The Malta Independent Online

 - Sunday, 22 October 2006, 00:00 , by DAVID LINDSAY

Malta is expected to feature prominently in next month’s trial of former Italian prime minister Silvio Berlusconi, the charismatic media mogul who faces trial over allegations of tax fraud, embezzlement, false accounting and money laundering in Milan’s courts.

The Italian authorities are charging that Berlusconi, through his corporate lawyer David Mills, set up a web of offshore companies that were used in a complex tax evasion operation. At least six of these companies were registered in Malta.

The Italian authorities are also alleging that when the investigations began, Mills shipped several boxes of sensitive financial documents to Malta.

The scheme involved using the web of offshore companies to purchase American television and cinema rights, which were then resold at inflated prices to Mediaset in order to avoid paying Italian taxes.

The offshore companies are also alleged to have been used to help Berlusconi avoid Italian media monopoly rules.

The offshore companies were held by Fininvest, Berlusconi’s main holding company, for which Mills provided financial and legal services. Mills will stand trial alongside Berlusconi next month in what is expected to be a media frenzy worthy of the flamboyant former Italian premier’s antics.

Both have denied any wrongdoing and Berlusconi, on his part, claims he has been victimised by politically biased left-wing judges.

Berlusconi himself has stood before the Italian courts on at least six different occasions on corruption charges. On the three occasions he was found guilty, his convictions were either dismissed on appeal or declared void on technicalities.

A report drawn up by the Italian authorities in Milan tells how in April 1996 Mills had been served with an order from the UK’s Serious Fraud Office to hand over the Fininvest files, and describes how boxes of files had been shipped to Malta, from where they have still not been recovered.

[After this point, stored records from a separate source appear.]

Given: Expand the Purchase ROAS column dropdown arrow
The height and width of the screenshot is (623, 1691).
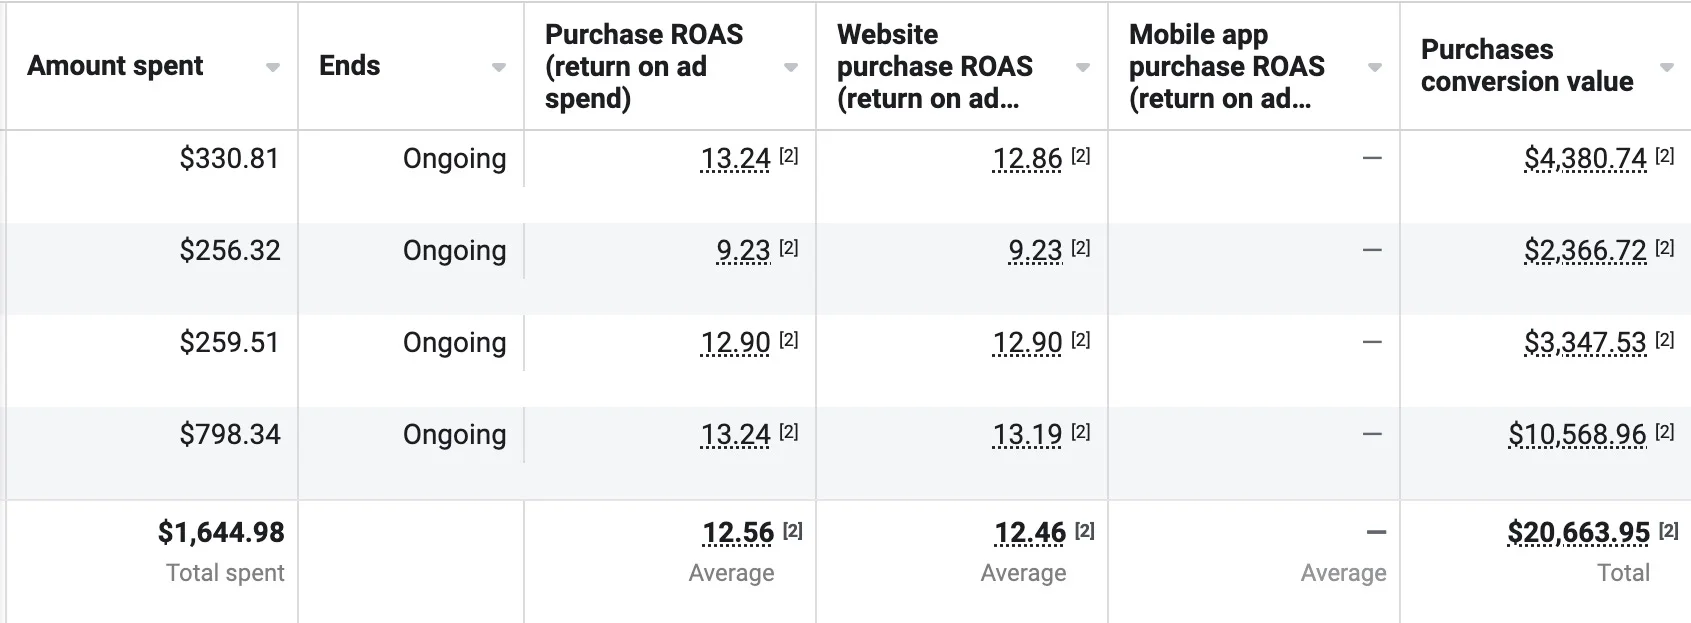Looking at the screenshot, I should point(790,68).
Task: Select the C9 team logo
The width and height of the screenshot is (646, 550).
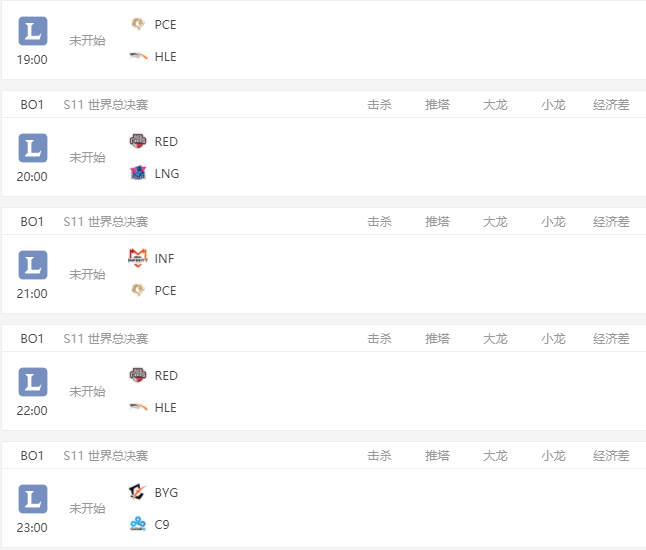Action: 138,524
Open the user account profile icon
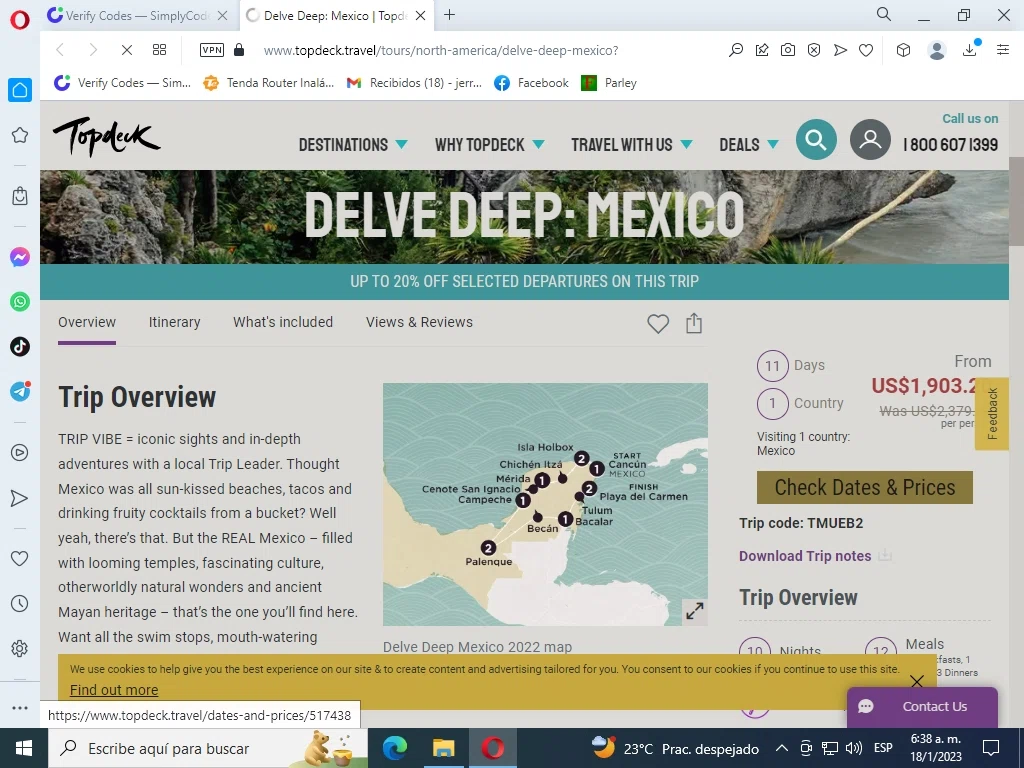Viewport: 1024px width, 768px height. (x=870, y=140)
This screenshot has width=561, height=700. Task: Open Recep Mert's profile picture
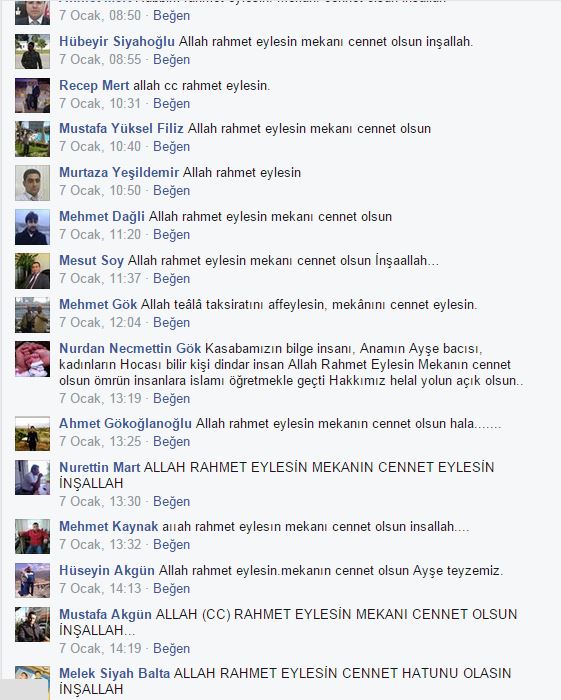tap(32, 95)
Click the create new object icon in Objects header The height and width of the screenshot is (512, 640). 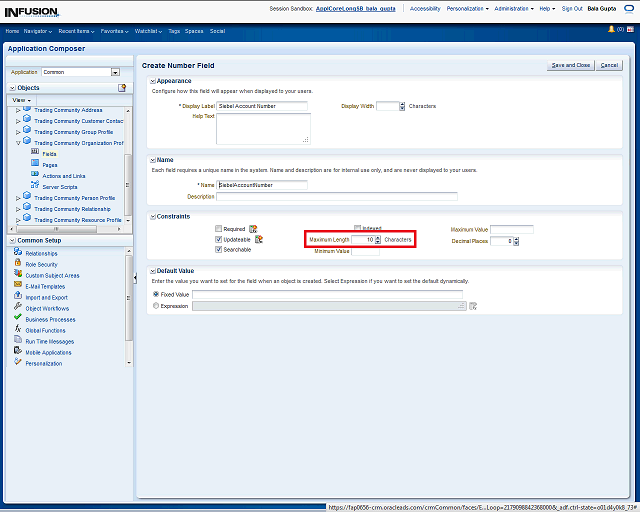click(x=122, y=88)
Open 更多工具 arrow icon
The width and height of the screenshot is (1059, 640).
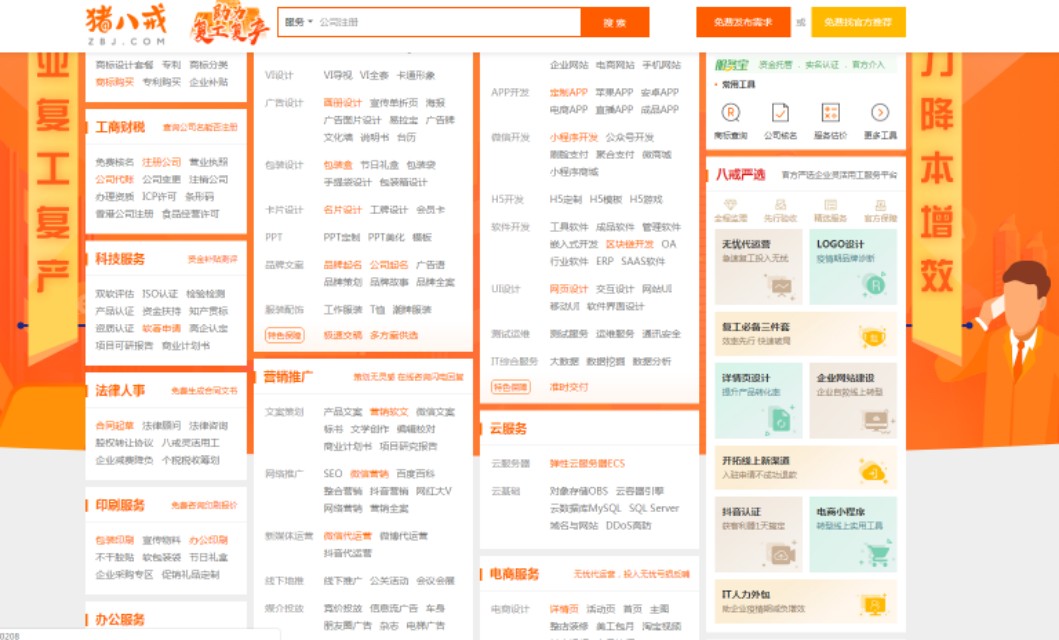point(880,113)
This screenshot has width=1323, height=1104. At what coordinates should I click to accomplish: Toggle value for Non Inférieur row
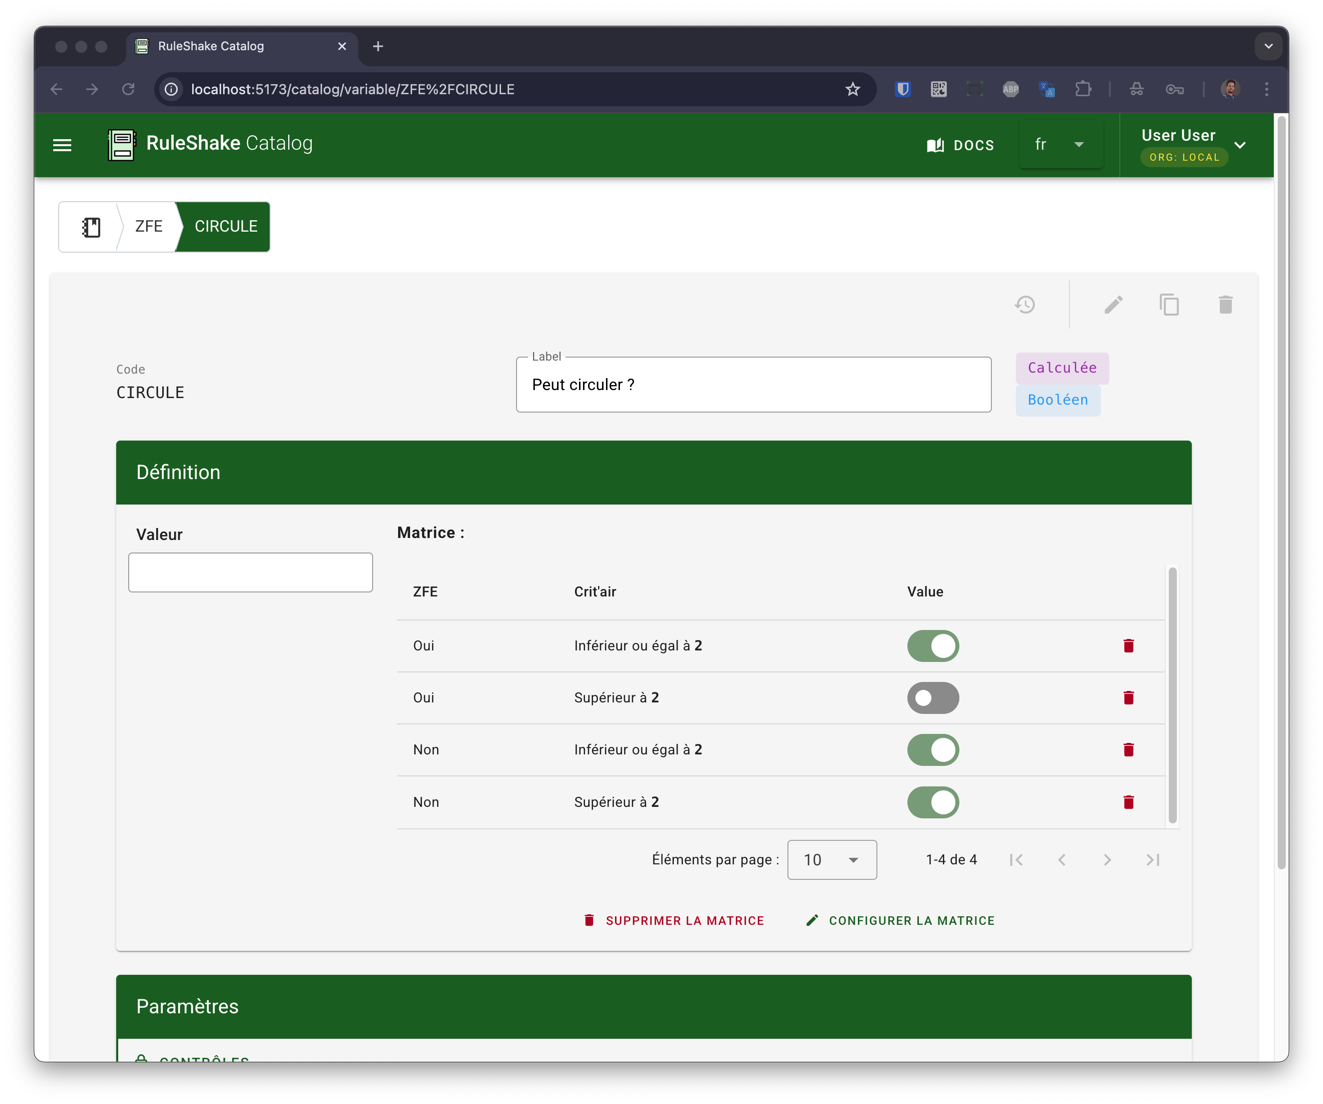[932, 750]
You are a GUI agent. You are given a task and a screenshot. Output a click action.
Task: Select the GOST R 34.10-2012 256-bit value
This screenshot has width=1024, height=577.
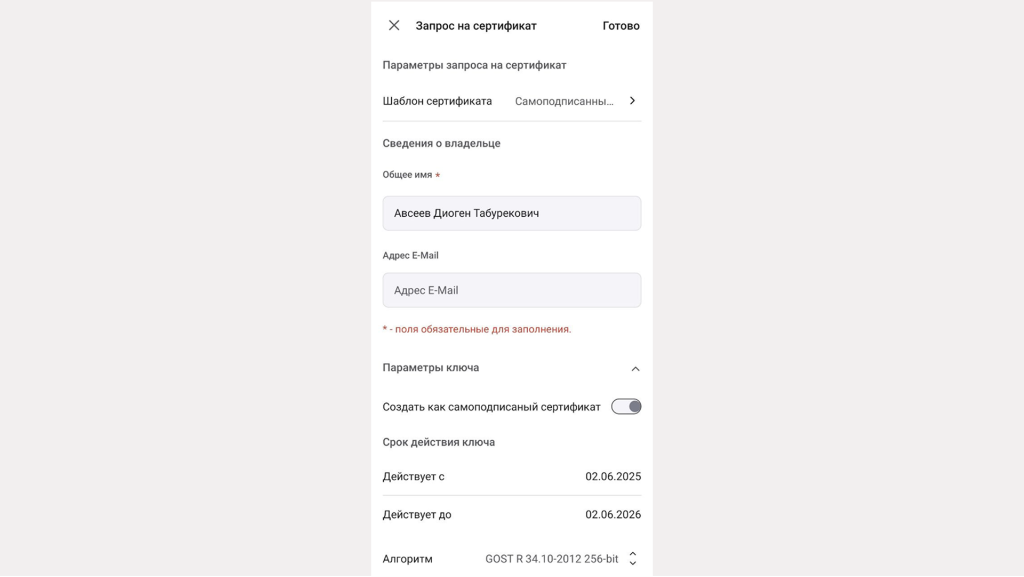(551, 559)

The report also warns “there is good reason to suspect that Mills and his clients will take steps to keep relevant evidence out of the hands of investigators”.

The report also details how Mills had mislead investigators by hiding evidence and accuses Mills of making false claims to the authorities about the location of the missing files. The report describes how he handed over useless files while secreting away those demanded by the investigative authorities.

A large cache of the requested documents was eventually discovered in a London warehouse but dozens of boxes of similar files are still being sought by authorities, many of which they believe have been stashed away in Malta.

The Italian courts are also seeking to bring bribery charges against Berlusconi and Mills in relation to a previous case, in which Mills is accused of accepting a Lm225,000 bribe for giving false testimony beneficial to Berlusconi in a previous case.

It was later shown that the funds from the alleged bribe were used to settle the mortgage on a house owned by Mills and his wife, British Culture Secretary Tessa Jowell. The scandal had exploded in the British press earlier this year, which led to the couple’s separation and the north London house being put up for sale.